What does a man consider to be quality time with his wife?
Pulling the sheets over her head and saying, "Great chili, Babe!"
A woman of 35 thinks of having children. What does a man of 35 think of?
Dating children.
What should you give a man who has everything?
A woman to show him how to work it.
Why do black widow spiders kill their males after mating?
To stop the snoring before it starts.
Why don't men have mid-life crises?
They stay stuck in adolescence.
How does a man show he's planning for the future?
He buys two cases of beer instead of one.
How is being at a singles bar different from going to the circus?
At the circus the clowns don't talk.
What makes men chase women they have no intention of marrying?
The same urge that makes dogs chase cars they have no intention of driving.
What do you do with a bachelor who thinks he's God's gift?
Exchange him.
Why do men like smart women?
Opposites attract.
Why are husbands like lawnmowers?
They're hard to get started, emit foul odors, and don't work half the time.
What's the difference between a new husband and a new dog?
After a year, the dog is still excited to see you.
Why don't women blink during foreplay?
They don't have time!
Why does it take 1 million sperm to fertilize one egg?
Because they won't stop to ask for directions.
Why don't women have men's brains?
Because they don't have a penis to keep them in!
What do electric trains and breasts have in common?
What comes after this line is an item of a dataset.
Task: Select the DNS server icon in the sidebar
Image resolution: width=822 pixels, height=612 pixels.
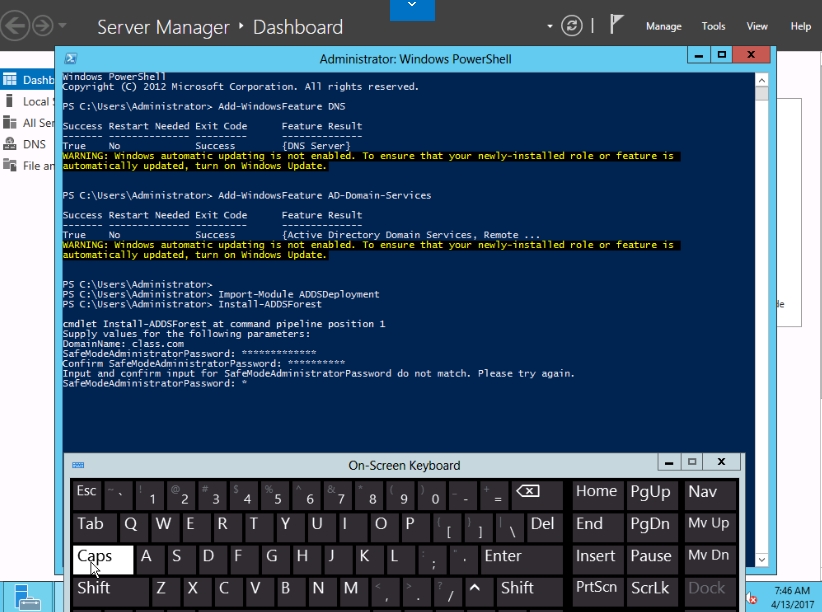Action: coord(10,144)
They're usually intended for children, but it's the men who end up playing with them.
Why do men snore when they lay on their backs?
Because their balls fall over their asshole and they vapor-lock!
Why were men given larger brains than dogs?
So they won't hump women's legs at cocktail parties.
Why did God create a man before a women?
You need a rough draft before you have a final copy.
Husband: Want a quickie?
Wife: As opposed to what?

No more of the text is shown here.